Many times human behavior cam be explained if we look at coping mechanisms. People use defense mechanisms to guide and direct them. When used excessively, it creates faulty thinking.

Defense mechanisms help you cope with adversity. They are typically developed to protect you, but when they are used to the extreme, they create distorted thinking. The most common defense mechanisms include:
• Rationalization
• Minimization
• Denial

As you read about these defense mechanisms, decide how many of them apply to you or someone you love.

Rationalization: As a child, you grew up trying to make sense of the world. There is much research to support that children have difficulty comprehending complex situations until they are about age seven or eight. Prior to this age they must try to connect reasons to the things that happen to them. Consequently, rationalization occurs. Children create reasons for what the world delivers to them.

Rationalization means that you make an excuse for what has occurred in your life, or you make excuses for your own behavior. As an adult, have you ever said, “I deserve to eat this piece of cake.” when you are on a diet, or “I have had a hard day and I deserve to have this drink.” or “I will buy this outfit because it’s 60% off (knowing you don’t need another outfit).” These are frequently used rationalizations to justify behaviors.
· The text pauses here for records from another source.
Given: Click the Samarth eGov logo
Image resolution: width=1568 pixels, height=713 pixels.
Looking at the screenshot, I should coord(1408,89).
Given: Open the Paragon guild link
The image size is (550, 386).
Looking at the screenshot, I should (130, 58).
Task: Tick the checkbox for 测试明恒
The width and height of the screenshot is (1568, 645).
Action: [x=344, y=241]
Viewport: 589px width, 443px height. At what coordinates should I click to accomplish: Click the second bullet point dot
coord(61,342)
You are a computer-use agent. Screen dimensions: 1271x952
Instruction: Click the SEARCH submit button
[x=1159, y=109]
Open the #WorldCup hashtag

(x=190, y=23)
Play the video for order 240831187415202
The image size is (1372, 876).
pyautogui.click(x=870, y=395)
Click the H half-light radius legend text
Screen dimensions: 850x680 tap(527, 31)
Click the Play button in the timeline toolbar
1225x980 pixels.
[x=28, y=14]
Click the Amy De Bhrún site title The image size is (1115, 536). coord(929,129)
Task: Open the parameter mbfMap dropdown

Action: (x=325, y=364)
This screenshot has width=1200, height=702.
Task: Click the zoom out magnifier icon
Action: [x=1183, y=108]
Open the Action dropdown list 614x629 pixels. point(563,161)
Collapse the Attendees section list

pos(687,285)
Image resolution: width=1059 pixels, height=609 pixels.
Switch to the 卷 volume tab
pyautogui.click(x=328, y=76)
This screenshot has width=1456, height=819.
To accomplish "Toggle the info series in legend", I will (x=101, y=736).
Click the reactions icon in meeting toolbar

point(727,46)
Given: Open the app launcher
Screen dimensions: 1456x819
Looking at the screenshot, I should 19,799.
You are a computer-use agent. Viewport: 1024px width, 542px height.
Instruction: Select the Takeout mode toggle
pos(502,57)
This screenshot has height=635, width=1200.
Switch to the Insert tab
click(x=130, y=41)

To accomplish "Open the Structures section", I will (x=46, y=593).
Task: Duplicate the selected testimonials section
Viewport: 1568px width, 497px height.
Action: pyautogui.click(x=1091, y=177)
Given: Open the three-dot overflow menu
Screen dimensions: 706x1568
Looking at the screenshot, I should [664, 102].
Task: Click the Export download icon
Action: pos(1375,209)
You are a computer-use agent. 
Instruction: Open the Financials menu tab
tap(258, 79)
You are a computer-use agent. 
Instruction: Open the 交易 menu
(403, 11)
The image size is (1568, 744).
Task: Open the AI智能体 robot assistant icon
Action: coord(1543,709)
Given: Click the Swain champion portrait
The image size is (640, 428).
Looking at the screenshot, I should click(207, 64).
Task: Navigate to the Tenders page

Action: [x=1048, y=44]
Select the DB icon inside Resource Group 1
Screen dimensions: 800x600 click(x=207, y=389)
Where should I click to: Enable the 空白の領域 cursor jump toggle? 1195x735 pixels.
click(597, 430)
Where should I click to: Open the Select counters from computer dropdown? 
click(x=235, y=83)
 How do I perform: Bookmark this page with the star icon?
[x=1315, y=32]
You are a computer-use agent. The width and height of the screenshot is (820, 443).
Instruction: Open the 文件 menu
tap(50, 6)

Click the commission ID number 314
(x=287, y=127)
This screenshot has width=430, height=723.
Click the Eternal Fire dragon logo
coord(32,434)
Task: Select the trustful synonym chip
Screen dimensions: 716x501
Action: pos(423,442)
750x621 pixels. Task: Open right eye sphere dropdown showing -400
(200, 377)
Teenagers report that this is the number one defense mechanism they use when breaking a family rule. They comment, “I sneak out of my room because my parents are too protective.” or “I take drugs because my parents drink alcohol.” Although rationalization helped children to make sense of the world, when used to extremes it keeps people from being responsible for their own behaviors.

Minimization: This allows you to decrease the intensity of a situation. When minimization is used to protect, it keeps the child from experiencing an intense feeling. If parents divorce, most children feel responsible for their parents’ breakup, so they may minimize it by saying, “My parents don’t fight, they just argue a lot.” When adults use minimization it decreases the significance of their behavior, consequently they don’t recognize the effect their behavior has on others.

Denial: Denial helps to regulate the intensity of what is happening to them. If you find out that someone has cancer, the defense mechanism of denial might kick in and reassure you that your loved one really doesn’t have the illness and is not at risk for death. Denial should decrease once you get more comfortable with the reality. As you begin to accept the illness and the potential medical treatments, denial should subside. However, if denial does not subside it keeps the person in a delusional state. They are not able to adjust to the crisis.

People who are addicted to drugs and alcohol are often in a state of denial. They do not believe they have a physical addiction and do not realize how their addiction affects others. The denial allows them to continue their behavior that supports the addiction. Denial can be a very strong defense mechanism.

As you can see, it is easy to overuse defense mechanisms. Not only does it change the perception of what is happening to you, but it also interferes with how you handle life.

If you are utilizing defense mechanisms as your primary way of coping, you will need to seek professional help to increase healthier coping skills. It will improve your life and the lives of others around you.